# WORK TASK
Copy each line of the entries that contains the word "target".

(Saved data entries)
⟨
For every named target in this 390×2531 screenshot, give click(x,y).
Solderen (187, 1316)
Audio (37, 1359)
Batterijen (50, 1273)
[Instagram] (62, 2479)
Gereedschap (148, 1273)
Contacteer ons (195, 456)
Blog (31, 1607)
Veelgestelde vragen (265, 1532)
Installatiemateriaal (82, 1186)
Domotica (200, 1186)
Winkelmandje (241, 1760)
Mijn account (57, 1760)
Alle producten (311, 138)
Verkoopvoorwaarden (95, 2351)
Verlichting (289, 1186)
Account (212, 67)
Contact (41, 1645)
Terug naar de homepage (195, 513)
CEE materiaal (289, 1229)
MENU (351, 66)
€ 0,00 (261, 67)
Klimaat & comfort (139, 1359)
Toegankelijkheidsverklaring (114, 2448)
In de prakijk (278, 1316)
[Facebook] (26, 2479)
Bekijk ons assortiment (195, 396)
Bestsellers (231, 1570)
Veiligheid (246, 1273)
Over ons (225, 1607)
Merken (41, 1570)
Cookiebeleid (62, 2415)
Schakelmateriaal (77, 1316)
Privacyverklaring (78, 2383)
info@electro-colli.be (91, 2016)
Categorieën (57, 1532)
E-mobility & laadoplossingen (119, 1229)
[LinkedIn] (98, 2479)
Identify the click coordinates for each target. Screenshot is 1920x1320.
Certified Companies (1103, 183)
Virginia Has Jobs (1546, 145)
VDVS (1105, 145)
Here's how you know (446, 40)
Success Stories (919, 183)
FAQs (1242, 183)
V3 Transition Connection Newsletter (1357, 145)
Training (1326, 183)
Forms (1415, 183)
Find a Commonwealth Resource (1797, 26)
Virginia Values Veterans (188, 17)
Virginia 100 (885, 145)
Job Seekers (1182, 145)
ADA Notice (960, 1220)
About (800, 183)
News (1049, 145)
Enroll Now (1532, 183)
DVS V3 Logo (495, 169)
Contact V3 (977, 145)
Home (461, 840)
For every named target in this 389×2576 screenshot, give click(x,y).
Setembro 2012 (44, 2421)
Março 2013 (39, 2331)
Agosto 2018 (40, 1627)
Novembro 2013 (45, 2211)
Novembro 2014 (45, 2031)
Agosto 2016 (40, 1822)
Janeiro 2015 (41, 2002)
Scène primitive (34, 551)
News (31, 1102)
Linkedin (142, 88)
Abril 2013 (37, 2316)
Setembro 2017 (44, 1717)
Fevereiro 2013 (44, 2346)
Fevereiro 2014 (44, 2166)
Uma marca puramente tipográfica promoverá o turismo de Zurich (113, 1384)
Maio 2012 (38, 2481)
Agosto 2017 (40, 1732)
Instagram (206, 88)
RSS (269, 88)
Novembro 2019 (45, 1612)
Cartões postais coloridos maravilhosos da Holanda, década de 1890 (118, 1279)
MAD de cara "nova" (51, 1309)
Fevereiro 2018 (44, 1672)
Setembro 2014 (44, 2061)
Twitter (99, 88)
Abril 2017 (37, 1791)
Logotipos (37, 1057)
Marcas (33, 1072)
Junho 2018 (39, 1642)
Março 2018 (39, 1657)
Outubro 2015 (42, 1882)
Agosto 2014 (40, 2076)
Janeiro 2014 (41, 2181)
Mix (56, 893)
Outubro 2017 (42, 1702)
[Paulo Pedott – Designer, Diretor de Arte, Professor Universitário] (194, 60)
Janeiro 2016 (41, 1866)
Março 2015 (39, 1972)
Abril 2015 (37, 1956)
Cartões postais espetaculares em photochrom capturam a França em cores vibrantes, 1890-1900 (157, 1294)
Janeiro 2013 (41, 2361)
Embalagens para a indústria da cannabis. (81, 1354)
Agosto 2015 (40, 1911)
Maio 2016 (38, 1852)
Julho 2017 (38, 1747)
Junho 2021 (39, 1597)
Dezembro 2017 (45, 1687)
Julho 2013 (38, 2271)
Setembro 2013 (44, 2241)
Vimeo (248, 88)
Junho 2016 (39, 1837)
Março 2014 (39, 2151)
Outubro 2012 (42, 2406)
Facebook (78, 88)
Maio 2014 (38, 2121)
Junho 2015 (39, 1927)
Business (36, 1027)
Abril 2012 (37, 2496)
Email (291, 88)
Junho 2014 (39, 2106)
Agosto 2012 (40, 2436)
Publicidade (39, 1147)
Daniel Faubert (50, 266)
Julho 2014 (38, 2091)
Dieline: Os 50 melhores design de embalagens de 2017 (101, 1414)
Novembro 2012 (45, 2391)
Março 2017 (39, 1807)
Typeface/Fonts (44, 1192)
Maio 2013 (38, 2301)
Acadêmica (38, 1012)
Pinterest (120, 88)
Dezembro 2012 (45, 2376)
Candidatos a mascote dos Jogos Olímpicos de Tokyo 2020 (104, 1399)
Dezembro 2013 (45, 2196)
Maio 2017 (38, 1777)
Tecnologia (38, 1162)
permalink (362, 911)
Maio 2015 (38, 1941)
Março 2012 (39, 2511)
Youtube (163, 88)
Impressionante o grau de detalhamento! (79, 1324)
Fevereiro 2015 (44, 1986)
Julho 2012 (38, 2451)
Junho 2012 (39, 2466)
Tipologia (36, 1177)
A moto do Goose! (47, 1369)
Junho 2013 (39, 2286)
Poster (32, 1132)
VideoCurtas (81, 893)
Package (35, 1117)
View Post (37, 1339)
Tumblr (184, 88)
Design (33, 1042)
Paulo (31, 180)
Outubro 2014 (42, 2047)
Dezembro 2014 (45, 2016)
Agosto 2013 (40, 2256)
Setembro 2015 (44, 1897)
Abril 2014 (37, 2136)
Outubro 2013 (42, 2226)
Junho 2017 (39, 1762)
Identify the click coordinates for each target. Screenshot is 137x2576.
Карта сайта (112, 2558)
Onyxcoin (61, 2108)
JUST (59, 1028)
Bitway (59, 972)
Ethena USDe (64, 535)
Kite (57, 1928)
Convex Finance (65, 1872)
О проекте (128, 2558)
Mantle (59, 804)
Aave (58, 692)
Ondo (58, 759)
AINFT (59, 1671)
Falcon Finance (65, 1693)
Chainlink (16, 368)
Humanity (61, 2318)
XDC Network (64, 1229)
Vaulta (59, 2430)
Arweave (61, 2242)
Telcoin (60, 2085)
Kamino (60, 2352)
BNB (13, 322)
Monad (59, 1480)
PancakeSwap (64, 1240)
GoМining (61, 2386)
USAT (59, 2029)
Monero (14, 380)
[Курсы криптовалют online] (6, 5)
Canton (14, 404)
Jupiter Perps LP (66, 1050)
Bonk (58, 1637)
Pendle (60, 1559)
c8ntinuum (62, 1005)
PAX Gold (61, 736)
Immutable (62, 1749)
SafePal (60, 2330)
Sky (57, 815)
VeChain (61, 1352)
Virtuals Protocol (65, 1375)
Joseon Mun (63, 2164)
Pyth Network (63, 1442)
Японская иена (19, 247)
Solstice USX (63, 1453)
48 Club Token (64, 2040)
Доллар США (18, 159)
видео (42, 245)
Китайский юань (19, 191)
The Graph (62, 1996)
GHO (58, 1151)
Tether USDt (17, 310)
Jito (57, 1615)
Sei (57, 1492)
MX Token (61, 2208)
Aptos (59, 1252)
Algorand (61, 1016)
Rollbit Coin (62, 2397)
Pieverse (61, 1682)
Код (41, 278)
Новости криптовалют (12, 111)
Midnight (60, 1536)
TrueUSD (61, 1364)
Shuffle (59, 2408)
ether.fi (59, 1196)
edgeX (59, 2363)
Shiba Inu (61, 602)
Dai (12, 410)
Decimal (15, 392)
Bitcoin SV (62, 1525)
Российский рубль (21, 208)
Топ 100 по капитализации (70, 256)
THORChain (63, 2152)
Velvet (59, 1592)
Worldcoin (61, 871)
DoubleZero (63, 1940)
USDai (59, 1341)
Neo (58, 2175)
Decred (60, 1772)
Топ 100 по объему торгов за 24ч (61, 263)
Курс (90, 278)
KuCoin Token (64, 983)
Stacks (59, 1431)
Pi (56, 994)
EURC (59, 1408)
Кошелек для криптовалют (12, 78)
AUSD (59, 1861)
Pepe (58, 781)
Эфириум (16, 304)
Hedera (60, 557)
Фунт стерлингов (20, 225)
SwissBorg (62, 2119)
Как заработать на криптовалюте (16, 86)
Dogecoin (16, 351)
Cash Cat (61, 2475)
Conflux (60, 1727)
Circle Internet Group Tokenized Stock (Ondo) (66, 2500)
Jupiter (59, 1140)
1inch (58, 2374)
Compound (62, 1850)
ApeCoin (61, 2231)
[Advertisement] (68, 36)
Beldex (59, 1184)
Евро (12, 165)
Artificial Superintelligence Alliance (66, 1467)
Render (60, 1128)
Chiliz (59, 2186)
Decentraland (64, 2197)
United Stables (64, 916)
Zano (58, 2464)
⟩
# WRITTEN ANSWER
For every named target in this 390×2531 screenshot, give click(x,y).
Identify the click coordinates for each target. Screenshot is 1920x1320.
For every named target in this 389×2576 screenshot, give click(x,y).
Identify the click coordinates for each target. Screenshot is 137x2576.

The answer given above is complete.